# Natural Language Processing

This project is targeted to the IMDB movie data set. It aims to classify the sentiment of a given review_text.

### Part 1

#### Take a look on the movie review dataset

In [5]:
import pandas as pd
from nlp_proj_utils import get_imdb_dataset

pd.set_option('max_colwidth', 500)

In [6]:
# Load dataset, download if necessary
train, test = get_imdb_dataset()

data already available, skip downloading.
imdb loaded successfully.


In [7]:
train.head()

Unnamed: 0,text,sentiment
0,"For a movie that gets no respect there sure are a lot of memorable quotes listed for this gem. Imagine a movie where Joe Piscopo is actually funny! Maureen Stapleton is a scene stealer. The Moroni character is an absolute scream. Watch for Alan ""The Skipper"" Hale jr. as a police Sgt.",pos
1,"Bizarre horror movie filled with famous faces but stolen by Cristina Raines (later of TV's ""Flamingo Road"") as a pretty but somewhat unstable model with a gummy smile who is slated to pay for her attempted suicides by guarding the Gateway to Hell! The scenes with Raines modeling are very well captured, the mood music is perfect, Deborah Raffin is charming as Cristina's pal, but when Raines moves into a creepy Brooklyn Heights brownstone (inhabited by a blind priest on the top floor), things ...",pos
2,"A solid, if unremarkable film. Matthau, as Einstein, was wonderful. My favorite part, and the only thing that would make me go out of my way to see this again, was the wonderful scene with the physicists playing badmitton, I loved the sweaters and the conversation while they waited for Robbins to retrieve the birdie.",pos
3,"It's a strange feeling to sit alone in a theater occupied by parents and their rollicking kids. I felt like instead of a movie ticket, I should have been given a NAMBLA membership.<br /><br />Based upon Thomas Rockwell's respected Book, How To Eat Fried Worms starts like any children's story: moving to a new town. The new kid, fifth grader Billy Forrester was once popular, but has to start anew.
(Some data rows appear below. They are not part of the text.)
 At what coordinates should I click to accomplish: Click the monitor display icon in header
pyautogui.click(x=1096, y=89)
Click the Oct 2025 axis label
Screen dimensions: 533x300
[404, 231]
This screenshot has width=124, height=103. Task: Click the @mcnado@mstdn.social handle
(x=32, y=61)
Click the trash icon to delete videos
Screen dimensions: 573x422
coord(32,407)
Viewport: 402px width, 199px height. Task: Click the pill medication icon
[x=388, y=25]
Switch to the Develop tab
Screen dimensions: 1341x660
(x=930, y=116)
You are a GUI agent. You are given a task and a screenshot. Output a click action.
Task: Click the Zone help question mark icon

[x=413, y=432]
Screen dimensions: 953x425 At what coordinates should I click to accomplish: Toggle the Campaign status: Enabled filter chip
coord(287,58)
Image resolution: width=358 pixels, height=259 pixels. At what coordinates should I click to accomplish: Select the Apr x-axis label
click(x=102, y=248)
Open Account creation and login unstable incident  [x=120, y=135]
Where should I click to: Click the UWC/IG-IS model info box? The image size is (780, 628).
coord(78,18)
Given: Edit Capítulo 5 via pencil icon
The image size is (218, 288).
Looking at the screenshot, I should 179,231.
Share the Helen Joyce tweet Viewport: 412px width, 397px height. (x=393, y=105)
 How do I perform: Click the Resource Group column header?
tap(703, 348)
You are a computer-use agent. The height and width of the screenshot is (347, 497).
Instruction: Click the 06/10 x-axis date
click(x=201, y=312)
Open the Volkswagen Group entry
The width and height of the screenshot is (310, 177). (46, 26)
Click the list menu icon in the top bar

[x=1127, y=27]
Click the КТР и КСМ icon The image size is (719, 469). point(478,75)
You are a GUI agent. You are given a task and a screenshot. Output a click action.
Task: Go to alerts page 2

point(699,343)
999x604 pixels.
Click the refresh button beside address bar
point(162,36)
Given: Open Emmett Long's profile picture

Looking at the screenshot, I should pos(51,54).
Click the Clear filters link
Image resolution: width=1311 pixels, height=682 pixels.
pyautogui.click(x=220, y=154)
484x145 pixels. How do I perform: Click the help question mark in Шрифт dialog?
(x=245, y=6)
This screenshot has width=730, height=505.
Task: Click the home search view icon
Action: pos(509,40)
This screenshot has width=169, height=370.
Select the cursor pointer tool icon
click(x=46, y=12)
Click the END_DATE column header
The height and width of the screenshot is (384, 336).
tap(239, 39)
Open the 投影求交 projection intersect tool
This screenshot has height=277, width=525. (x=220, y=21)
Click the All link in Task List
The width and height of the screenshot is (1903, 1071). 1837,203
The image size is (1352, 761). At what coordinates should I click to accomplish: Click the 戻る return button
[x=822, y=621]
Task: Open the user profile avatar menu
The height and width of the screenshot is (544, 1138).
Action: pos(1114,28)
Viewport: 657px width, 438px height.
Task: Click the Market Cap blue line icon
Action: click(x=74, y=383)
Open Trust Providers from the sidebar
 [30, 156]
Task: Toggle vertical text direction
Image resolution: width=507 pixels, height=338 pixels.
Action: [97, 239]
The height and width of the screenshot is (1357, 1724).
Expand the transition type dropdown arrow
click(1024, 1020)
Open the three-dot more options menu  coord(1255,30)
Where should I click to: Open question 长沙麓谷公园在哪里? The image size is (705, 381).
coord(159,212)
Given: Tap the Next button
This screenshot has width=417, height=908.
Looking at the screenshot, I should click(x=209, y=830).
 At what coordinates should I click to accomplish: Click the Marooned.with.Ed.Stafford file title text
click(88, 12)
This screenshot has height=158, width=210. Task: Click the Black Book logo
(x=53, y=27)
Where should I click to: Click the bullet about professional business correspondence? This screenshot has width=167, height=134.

Making friends is never easy, especially when the only prospect is Poindexter Adam. Or Erica, who...",pos
4,"You probably all already know this by now, but 5 additional episodes never aired can be viewed on ABC.com I've watched a lot of television over the years and this is possibly my favorite show, ever. It's a crime that this beautifully written and acted show was canceled. The actors that played Laura, Whit, Carlos, Mae, Damian, Anya and omg, Steven Caseman - are all incredible and so natural in those roles. Even the kids are great. Wonderful show. So sad that it's gone. Of course I wonder abou...",pos


In [8]:
print('train shape:', train.shape)
print('test  shape:', test.shape)

train shape: (25000, 2)
test  shape: (25000, 2)


In [9]:
# Statics on tags
train['sentiment'].value_counts()

pos    12500
neg    12500
Name: sentiment, dtype: int64

## Preprocessing

### Tokenization and Normalization

In [1]:
import nltk
import string

In [10]:
transtbl = str.maketrans(string.punctuation, ' ' * len(string.punctuation))
stopwords = nltk.corpus.stopwords.words('english')
lemmatizer = nltk.WordNetLemmatizer()

In [11]:
def preprocessing(line: str) -> str:
    """
    Take a text input and return the preprocessed string.
    i.e.: preprocessed tokens concatenated by whitespace
    """
    line = line.replace('<br />', '').translate(transtbl)
    
    # list
    tokens = [lemmatizer.lemmatize(t.lower(),'v')  #这个‘v'指的是verb
              for t in nltk.word_tokenize(line)   ##也可以写成line.split()
              if t.lower() not in stopwords]
    
    return ' '.join(tokens)

In [19]:
nltk.download('words')

[nltk_data] Downloading package words to /Users/liuxin/nltk_data...
[nltk_data]   Package words is already up-to-date!


True

In [12]:
from tqdm._tqdm_notebook import tqdm_notebook
tqdm_notebook.pandas()

In [13]:
for df in train, test:
    df['text_prep'] = df['text'].progress_apply(preprocessing)

HBox(children=(FloatProgress(value=0.0, max=25000.0), HTML(value='')))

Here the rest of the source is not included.